» **Exercise aim**
Can you shift every coordinate in the answers up by 41 and write out again the part of the records that opens with the line containing "Tap the shopping bag icon above Mór" and closes with the line containing "tap(366, 248)"? Keep the requests, include both end lines, and give back nothing outside that part.

» **Provided data**
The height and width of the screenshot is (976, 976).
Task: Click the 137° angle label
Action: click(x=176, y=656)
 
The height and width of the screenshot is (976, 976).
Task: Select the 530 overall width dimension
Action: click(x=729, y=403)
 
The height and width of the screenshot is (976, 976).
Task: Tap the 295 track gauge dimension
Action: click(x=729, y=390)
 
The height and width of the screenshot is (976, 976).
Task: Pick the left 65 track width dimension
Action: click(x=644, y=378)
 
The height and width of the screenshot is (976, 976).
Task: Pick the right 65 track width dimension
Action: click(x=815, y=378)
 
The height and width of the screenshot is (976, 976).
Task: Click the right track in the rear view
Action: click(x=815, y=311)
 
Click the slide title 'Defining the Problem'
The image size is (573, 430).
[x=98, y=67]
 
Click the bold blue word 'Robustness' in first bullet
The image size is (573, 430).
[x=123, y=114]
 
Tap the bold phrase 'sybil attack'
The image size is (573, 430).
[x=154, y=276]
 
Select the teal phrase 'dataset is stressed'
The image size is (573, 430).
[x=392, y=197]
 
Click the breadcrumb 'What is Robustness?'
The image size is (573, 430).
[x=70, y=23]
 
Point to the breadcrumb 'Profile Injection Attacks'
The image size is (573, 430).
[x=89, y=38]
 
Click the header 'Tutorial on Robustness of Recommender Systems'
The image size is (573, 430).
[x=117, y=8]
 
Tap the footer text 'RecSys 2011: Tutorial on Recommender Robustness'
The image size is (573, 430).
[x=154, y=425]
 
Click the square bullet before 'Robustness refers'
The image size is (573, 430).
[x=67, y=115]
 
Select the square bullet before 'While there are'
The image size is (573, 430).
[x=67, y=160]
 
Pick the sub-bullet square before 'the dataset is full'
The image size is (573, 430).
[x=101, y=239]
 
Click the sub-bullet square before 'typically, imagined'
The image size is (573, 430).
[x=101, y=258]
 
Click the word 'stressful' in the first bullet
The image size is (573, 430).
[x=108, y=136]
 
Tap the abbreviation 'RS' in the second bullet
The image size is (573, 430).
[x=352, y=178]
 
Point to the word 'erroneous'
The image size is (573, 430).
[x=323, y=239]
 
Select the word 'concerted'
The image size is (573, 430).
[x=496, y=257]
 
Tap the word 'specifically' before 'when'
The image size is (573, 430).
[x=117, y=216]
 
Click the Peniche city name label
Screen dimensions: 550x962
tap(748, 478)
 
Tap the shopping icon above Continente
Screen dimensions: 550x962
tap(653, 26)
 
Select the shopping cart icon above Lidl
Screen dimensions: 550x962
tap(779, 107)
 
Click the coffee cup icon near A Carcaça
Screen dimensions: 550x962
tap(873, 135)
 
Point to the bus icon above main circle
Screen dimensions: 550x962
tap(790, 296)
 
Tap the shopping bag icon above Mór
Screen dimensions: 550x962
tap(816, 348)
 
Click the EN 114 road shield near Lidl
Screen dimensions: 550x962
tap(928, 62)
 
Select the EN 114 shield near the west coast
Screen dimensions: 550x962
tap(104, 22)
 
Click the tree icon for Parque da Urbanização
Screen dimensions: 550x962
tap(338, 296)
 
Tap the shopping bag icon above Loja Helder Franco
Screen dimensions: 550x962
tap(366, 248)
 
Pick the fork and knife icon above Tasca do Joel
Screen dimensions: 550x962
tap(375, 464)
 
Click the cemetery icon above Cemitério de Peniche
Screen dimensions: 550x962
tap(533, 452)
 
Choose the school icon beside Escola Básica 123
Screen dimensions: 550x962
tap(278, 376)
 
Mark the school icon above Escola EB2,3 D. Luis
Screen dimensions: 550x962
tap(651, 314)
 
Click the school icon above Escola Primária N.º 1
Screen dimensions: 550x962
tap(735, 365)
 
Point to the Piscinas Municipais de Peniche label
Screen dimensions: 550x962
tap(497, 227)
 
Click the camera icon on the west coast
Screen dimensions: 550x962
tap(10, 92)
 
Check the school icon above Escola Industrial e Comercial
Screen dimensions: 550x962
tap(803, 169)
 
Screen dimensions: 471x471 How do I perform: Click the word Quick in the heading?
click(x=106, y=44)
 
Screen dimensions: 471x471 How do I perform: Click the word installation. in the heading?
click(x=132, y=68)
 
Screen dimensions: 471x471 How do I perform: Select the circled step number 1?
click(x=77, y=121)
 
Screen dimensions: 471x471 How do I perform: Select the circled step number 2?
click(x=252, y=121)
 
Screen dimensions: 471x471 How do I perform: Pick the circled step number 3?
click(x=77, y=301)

» **Task response**
Tap the shopping bag icon above Mór
Screen dimensions: 550x962
tap(857, 389)
 
Click the EN 114 road shield near Lidl
Screen dimensions: 550x962
tap(969, 103)
 
Select the EN 114 shield near the west coast
Screen dimensions: 550x962
tap(145, 63)
 
Click the tree icon for Parque da Urbanização
Screen dimensions: 550x962
tap(379, 337)
 
Tap the shopping bag icon above Loja Helder Franco
Screen dimensions: 550x962
tap(407, 289)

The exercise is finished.